The Americas also developed their own Baroque style, which came into its own in 1664. Peru exhibited the most extravagant of the American Baroque styles. The monastery of San Francisco in the capital of Peru, Lima, is particularly eccentric with two yellow stone towers with a dark, detailed facade in the middle.
Neoclassical architecture in Spain was promoted by the Madrid school of architecture, Royal Academy of Fine Arts of San Fernando. Neoclassicalist architecture was very technical and intellectual.
Spain's most famous Neoclassical architect was Juan de Villanueva. His most famous building in Spain is the Museo del Prado, the art gallery in central Madrid, where you can study Spanish art at its finest.
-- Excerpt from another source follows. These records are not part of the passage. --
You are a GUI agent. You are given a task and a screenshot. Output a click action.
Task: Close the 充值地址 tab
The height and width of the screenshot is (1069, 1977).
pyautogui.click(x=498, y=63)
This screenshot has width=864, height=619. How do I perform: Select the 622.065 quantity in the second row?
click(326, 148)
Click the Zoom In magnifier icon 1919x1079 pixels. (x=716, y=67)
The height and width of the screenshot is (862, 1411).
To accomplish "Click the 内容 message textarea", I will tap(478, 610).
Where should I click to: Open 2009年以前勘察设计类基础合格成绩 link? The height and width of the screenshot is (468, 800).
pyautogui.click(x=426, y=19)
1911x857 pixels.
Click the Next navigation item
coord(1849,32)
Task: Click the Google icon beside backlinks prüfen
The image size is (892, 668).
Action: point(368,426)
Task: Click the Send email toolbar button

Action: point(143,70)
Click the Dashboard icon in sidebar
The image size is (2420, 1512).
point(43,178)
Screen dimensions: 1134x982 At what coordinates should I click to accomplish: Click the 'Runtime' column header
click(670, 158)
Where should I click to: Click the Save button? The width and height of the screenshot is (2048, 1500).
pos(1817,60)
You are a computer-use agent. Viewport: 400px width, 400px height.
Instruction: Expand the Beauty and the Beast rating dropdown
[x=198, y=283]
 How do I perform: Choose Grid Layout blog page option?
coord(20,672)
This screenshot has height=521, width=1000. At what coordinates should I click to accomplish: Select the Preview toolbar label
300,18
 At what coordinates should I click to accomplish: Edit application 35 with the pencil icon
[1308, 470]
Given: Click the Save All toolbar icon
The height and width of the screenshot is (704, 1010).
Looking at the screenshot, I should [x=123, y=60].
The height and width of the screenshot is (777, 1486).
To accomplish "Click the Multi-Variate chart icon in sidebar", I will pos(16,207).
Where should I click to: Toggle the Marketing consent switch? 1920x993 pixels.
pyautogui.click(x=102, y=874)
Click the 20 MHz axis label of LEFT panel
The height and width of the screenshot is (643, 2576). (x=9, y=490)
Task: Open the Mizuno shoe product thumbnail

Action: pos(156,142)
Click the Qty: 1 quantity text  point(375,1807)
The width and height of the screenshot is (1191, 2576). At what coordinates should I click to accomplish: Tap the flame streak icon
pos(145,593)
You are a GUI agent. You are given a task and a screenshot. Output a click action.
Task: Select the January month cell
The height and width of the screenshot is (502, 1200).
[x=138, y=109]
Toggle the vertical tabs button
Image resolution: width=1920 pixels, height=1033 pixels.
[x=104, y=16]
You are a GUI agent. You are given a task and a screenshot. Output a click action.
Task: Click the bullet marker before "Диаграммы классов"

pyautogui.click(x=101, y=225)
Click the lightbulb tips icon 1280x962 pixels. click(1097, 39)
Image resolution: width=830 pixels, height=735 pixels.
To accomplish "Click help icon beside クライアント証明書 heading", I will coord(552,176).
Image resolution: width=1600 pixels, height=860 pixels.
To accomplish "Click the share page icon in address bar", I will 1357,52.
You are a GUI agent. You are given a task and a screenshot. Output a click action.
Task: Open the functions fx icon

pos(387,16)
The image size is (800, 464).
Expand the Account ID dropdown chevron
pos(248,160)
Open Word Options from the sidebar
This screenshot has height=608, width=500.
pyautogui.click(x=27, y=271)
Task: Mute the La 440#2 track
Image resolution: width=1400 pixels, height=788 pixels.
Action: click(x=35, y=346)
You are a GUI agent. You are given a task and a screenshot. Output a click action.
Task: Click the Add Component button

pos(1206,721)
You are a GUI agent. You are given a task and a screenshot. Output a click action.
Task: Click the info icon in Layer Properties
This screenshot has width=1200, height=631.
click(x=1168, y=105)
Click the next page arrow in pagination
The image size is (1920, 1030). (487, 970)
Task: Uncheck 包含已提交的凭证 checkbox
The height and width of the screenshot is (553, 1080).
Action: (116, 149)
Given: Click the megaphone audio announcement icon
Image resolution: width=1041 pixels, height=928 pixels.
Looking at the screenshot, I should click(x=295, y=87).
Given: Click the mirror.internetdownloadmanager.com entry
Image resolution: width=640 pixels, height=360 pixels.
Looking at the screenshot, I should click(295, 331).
The 19th Century was a period for revival of old architectural styles. Hence, there were examples of Neo-Gothic architecture, Neo-Egyptian architecture and Neo-Romanesque, among others. Spanish architects would pick and choose their style depending on its purpose. This led to a new movement called Eclecticism. Antonio Palacios is an example of this Eclecticism style, with the Communications Palace of Madrid (Palacio de Comunicaciones de Madrid).
The 19th Century was also the period of the Industrial Revolution. Buildings began to incorporate some of the new materials that this Revolution brought, including glass and ironwork.
The 20th Century saw the rise of Catalan Modernism, a style that incorporated more natural and organic elements. Gaudí was the leading Spanish architect of this style. He adorned the city of Barcelona with many fantastic buildings, including his most famous work, La Sagrada Familia. Lluís Domènech i Montaner is also another Spanish architect who developed the Catalan Modernism movement.
Today, there are many budding Spanish architects who have passed more into the realms of Modern architecture. Both Santiago Calatrava and Rafael Moneo have pushed the boundaries of Spanish architecture both in Spain and abroad.